Ce critère, qui semble tiré tout droit d'un chapeau, n'est pas mentionné dans les documents budgétaires qui décrivent la mesure. «Je vais émettre un bulletin d'information pour apporter un correctif immédiatement. Il n'y aura pas de méprise qui va durer bien longtemps», a annoncé la ministre. Il n'est même pas assuré que tous les 200 emplois de Compuware seront subventionnés: une évaluation en sera faite, cas par cas, pour juger de leur «valeur ajoutée», a révélé Mme Jérôme-Forget.
Chez Vidéotron, on se dit «étonnés et surpris» de la déclaration de la ministre, d'autant que Vidéotron avait reçu le feu vert de représentants d'Investissement Québec, l'organisme chargé de l'application de la mesure. «C'est Investissement Québec qui nous a conseillé de créer une filiale», a indiqué la porte-parole de Vidéotron, Isabelle Dessureault.
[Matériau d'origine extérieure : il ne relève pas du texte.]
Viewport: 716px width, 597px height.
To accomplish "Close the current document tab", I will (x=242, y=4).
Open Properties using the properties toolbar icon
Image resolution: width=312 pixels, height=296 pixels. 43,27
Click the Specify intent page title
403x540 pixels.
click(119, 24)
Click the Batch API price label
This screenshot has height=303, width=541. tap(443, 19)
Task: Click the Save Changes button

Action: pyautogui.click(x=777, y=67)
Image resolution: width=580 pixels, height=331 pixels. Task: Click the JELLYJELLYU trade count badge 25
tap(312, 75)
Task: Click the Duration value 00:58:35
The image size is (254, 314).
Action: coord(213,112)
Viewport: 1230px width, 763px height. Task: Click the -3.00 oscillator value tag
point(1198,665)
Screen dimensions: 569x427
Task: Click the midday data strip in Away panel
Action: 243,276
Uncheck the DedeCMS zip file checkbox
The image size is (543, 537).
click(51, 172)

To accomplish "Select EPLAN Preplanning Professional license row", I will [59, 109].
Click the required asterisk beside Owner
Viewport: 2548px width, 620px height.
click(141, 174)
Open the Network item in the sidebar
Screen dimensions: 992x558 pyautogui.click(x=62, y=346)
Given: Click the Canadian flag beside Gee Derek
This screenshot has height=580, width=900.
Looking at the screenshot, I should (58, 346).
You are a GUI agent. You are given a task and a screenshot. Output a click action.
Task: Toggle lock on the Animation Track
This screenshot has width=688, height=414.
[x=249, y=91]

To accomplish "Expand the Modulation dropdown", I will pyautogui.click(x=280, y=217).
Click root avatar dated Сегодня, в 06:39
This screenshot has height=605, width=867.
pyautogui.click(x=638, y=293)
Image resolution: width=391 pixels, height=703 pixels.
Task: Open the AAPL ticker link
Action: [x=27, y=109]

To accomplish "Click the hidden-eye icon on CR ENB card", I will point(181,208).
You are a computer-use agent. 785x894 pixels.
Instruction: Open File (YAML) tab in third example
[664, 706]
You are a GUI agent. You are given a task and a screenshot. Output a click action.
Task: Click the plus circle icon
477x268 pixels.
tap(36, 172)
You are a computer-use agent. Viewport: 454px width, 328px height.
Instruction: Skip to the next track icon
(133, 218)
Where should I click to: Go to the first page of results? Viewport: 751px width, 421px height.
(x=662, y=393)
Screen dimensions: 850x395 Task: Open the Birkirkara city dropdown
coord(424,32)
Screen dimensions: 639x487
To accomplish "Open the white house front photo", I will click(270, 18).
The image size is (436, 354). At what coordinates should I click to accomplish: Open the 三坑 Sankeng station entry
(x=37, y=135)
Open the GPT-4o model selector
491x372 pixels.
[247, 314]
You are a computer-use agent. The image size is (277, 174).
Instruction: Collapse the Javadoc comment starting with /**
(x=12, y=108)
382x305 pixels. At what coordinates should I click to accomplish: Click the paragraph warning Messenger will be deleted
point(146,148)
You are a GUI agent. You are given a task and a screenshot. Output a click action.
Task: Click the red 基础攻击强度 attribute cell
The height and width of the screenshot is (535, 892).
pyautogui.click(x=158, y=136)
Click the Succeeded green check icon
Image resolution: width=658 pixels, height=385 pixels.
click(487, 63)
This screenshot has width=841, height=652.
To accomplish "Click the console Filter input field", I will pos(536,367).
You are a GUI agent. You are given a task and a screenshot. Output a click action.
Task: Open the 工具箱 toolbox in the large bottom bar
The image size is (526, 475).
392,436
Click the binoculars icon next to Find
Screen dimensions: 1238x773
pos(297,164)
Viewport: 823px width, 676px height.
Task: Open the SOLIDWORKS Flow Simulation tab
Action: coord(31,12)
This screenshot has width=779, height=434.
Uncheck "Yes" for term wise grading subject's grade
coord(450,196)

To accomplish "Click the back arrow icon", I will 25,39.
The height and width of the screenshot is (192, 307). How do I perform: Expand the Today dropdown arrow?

C'est pourquoi Vidéotron a déjà incorporé une entreprise et prévenu les employés. «Avant de tout faire ça, soyez assurés qu'une entreprise comme la nôtre est allée chercher des avis de la part du gouvernement», a assuré Mme Dessureault.
Le nouveau crédit d'impôt pour le développement des affaires électroniques visent à remplacer graduellement les crédits d'impôt liés à des emplois créés dans des sites désignés, comme la Cité du multimédia, la Cité du commerce électronique et le Centre national des nouvelles technologies de Québec. Mises en place par Bernard Landry, ces mesures coûtent à l'heure actuelle 185 millions par an et s'étendent jusqu'en 2013. Les entreprises peuvent choisir d'abandonner l'ancien programme pour choisir le nouveau. Au ministère, on estime que le nouveau crédit d'impôt devrait coûter 200 millions par an, soit sensiblement la même somme que les mesures qu'il remplace.